Toothy Sharks, Snake Robots, And Other Amazing Images Of The Week

Behold the majesty of lasers

Prosthetics With Sensations

Study volunteer Igor Spetic wears an experimental prosthetic arm, plugged into his electrode implant. Researchers have been able to artificially create natural sensations for people who have lost their hands. Using electricity and a set of electrode implants, scientists are able to trick the brain into thinking that a hand that doesn’t exist is feeling a variety of textures, like the fuzz of a cotton ball or a trickle of water. Feeling prosthetics can make normal tasks much easier for people with prosthetic limbs.

Astronaut Selfie

Alexander Gerst takes a selfie on a six-hour spacewalk Tuesday. Gerst and fellow astronaut Reid Wiseman went on their first spacewalk to do some maintenance on the International Space Station.

Antarctic Ice Cover

As climate change is melting away most of the world’s ice, Antarctica’s sea ice grew this year. On Sept. 19, 2014, the five-day average of Antarctic sea ice extent exceeded 20 million square kilometers for the first time since 1979, according to the National Snow and Ice Data Center. The red line shows the average maximum extent from 1979-2014.

A Dead But Dazzling Star

A shining dead star beaming with the power of 10 million suns was photographed by NASA’s Nuclear Spectroscopic Telescrope Array (NuSTAR). This is the brightest pulsar ever recorded. The pulsar, a dense stellar remnant left over from a supernova explosion (pink), can be seen at the center of the galaxy Messier 82 in this new multi-wavelength portrait. NASA’s NuSTAR mission discovered the “pulse” of the pulsar — a type of dead star — using high-energy X-ray vision.

Great White Shark

This up-close-and-personal photograph of a great white shark went viral this week.

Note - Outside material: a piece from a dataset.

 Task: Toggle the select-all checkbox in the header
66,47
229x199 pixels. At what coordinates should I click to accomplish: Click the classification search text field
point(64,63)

New Jersey art teacher Amanda Brewer took the shot with a GoPro while volunteering with the animal conservation group White Shark Africa.

Total Eclipse

Early Thursday morning the moon underwent a total eclipse. Commentators at the Griffith Observatory said the eclipse was darker red than usual due to factors like the temperature, humidity and dust content of the Earth’s atmosphere.

Earth Timelapse

The crew of expeditions 28 and 29 aboard the International Space Station took time lapse sequences of Earth, including this picture of the Pacific. Visit this gallery and this video for more incredible images of our planet in motion.

Diving In A Robo Suit

A diver explores Mediterranean waters off Antikythera Island while wearing a robotic Exosuit. In 1900, a group of sponge harvesters discovered treasure from a long-lost shipwreck known as the “Titanic of the ancient world.” Researchers believe a Roman vessel carrying priceless artifacts and treasures to Italy sunk off the coast of the Greek island Antikythera. For years, much of the wreck was too deep in the ocean to excavate. Now the Iron Man-esque Exosuit, developed by a Canadian research company, allows divers to reach depths of 150 meters (492 feet) while still performing delicate tasks. The new gear, along with robot mapping equipment and new advanced closed circuit “rebreathers” will allow divers to access even more of the ancient shipwreck.

Synthetic Sidewinder

A robot snake has helped scientists figure out the precise motions sidewinding rattlesnakes use to scale steep sandy hills. By mimicking the sidewinders actions closely, the robot can slither over unstable mounds without slipping. Scientists at Carnegie Mellon University have been developing sidewinding robots for a number of years for various applications, including search-and-rescue missions and surgery. This new insight can help sidewinding robots become more efficient and versatile.

Laser Scan

This is a LIDAR scan of the interior of the Washington Monument. The LIDAR system bounces back lasers like how radar bounces back radio beams. Ben Kacyra wants to use his company, CyArk, to create 3-D laser scans of the world’s cultural heritage sites. These scans are accurate down to the millimeter. See more laser scans of monuments like the Rani Ki Van Stepwell and the New Orleans French Quarter online at CyArk.